[Stored records]
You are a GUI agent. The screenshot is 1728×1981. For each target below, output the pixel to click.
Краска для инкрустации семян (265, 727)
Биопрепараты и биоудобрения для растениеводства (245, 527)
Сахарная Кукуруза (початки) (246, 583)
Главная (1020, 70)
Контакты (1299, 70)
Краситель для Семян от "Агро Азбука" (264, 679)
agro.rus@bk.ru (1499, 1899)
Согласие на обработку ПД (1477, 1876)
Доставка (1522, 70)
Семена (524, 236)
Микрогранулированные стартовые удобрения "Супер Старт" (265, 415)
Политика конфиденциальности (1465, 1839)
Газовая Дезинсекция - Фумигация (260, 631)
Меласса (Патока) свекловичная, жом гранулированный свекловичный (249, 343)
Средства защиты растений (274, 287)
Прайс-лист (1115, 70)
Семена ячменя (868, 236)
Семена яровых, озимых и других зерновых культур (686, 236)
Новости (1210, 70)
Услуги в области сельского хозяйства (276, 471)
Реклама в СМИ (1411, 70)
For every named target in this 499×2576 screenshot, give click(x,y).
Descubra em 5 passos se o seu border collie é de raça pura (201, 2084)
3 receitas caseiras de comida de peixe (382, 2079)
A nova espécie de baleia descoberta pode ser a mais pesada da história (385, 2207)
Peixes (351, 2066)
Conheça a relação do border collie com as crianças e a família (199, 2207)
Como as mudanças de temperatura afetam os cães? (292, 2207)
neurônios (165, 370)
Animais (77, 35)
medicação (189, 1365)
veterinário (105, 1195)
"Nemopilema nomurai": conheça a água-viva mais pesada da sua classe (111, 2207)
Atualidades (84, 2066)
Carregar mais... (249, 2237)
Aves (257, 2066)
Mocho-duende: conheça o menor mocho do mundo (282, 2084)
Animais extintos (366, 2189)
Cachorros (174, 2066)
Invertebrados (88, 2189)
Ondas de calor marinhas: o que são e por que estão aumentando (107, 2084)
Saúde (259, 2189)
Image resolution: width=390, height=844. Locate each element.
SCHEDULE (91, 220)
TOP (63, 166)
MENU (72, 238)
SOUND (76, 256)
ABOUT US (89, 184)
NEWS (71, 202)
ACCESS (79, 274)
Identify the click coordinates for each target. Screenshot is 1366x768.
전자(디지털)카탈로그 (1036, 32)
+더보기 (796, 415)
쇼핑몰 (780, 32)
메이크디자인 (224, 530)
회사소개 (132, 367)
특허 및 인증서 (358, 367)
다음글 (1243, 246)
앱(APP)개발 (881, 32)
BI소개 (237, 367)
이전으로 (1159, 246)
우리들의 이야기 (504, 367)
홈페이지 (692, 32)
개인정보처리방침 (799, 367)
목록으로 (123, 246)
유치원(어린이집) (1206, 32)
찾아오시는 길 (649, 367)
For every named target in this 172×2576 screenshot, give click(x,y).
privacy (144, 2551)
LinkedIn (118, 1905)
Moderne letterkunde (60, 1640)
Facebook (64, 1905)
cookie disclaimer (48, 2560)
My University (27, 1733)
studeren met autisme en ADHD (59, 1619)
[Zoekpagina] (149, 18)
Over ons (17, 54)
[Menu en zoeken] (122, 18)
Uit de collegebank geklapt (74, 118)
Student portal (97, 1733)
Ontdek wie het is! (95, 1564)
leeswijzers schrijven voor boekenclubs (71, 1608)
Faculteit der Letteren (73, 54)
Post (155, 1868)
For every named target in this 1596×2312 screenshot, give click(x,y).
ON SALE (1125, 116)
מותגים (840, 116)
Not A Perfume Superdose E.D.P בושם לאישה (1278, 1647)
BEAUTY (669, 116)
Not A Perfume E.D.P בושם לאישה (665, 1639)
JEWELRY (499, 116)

## WHAT TO DO
Please return every line of the records that contains the word "בושם".

## WRITTEN ANSWER
Not A Perfume Superdose E.D.P בושם לאישה (1278, 1647)
Not A Perfume E.D.P בושם לאישה (665, 1639)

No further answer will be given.